======== MATERIAL FOR THE TASK

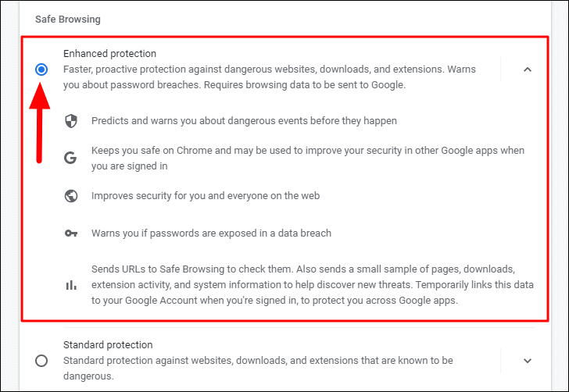Click the shield icon beside dangerous events warning

(x=71, y=121)
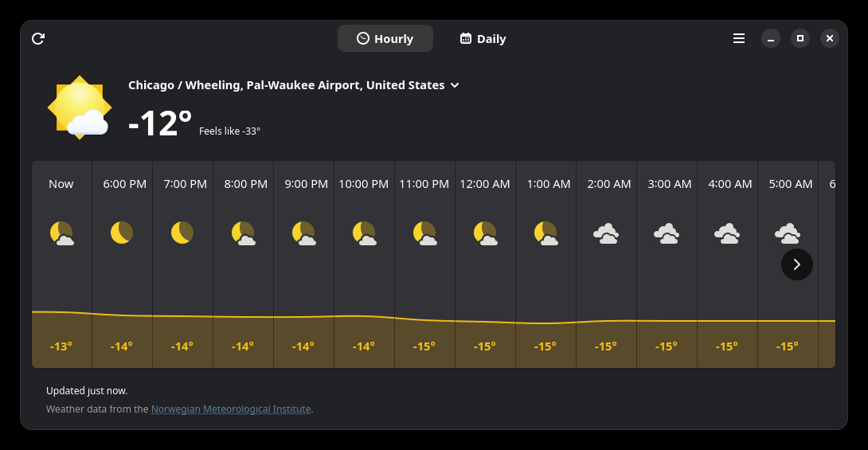This screenshot has height=450, width=868.
Task: Switch to the Hourly forecast view
Action: point(385,38)
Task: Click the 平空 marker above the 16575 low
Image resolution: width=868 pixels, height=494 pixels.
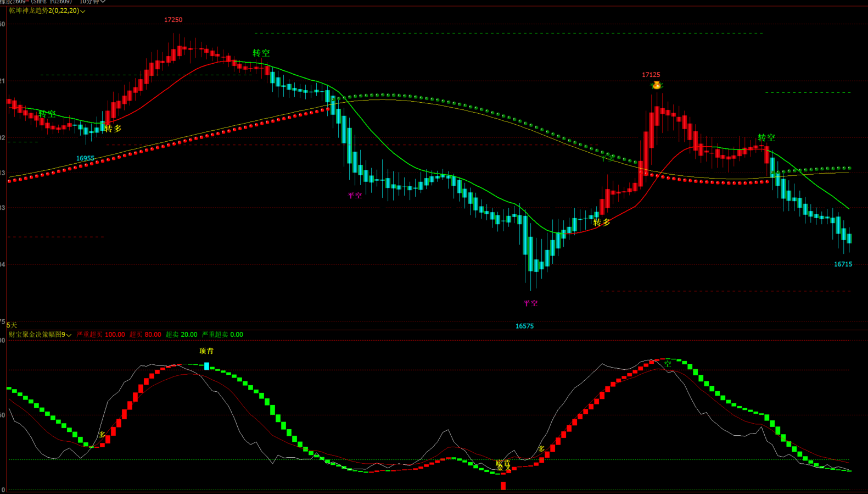Action: 530,303
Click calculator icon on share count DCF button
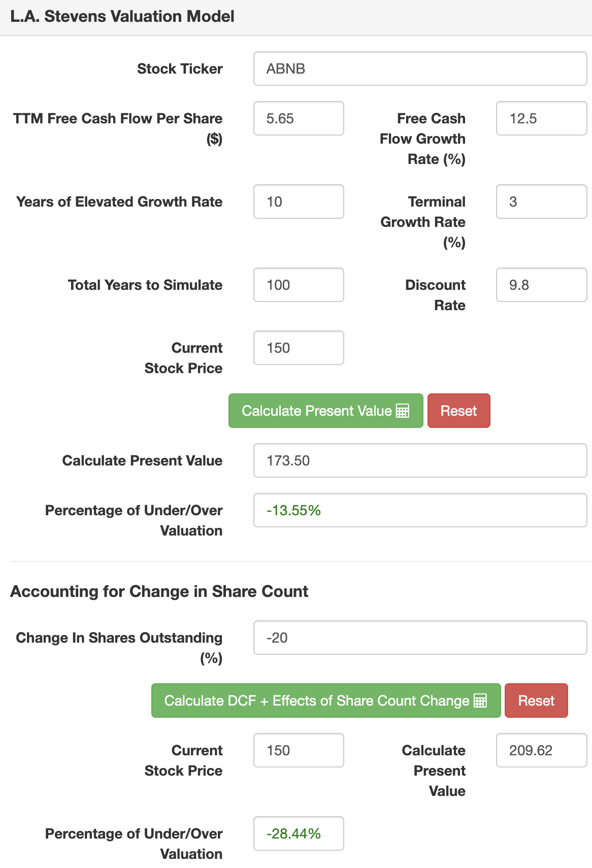This screenshot has width=592, height=868. tap(480, 700)
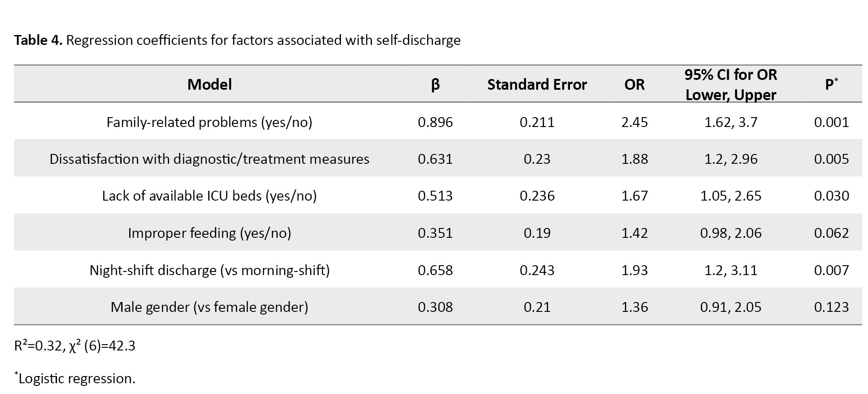Click Dissatisfaction with diagnostic/treatment measures row label
This screenshot has height=394, width=868.
click(209, 159)
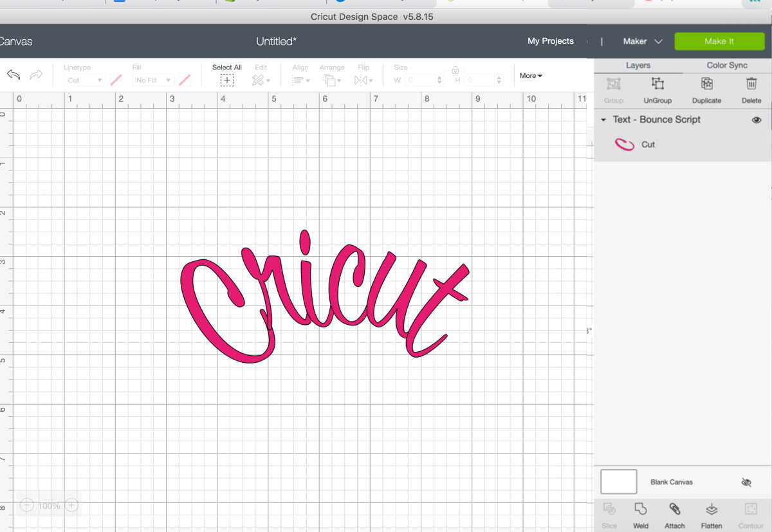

================

■ EXERCISE DIRECTIONS ■
Take the line that contains "Image resolution: width=868" as the first and the last line of the records as the end, and please quote those lines exactly, pictures omitted.

■ ANSWER SECTION ■
Image resolution: width=868 pixels, height=494 pixels.
Action: 530,303
Click calculator icon on share count DCF button
This screenshot has width=592, height=868. tap(480, 700)
Click Dissatisfaction with diagnostic/treatment measures row label
This screenshot has height=394, width=868.
click(209, 159)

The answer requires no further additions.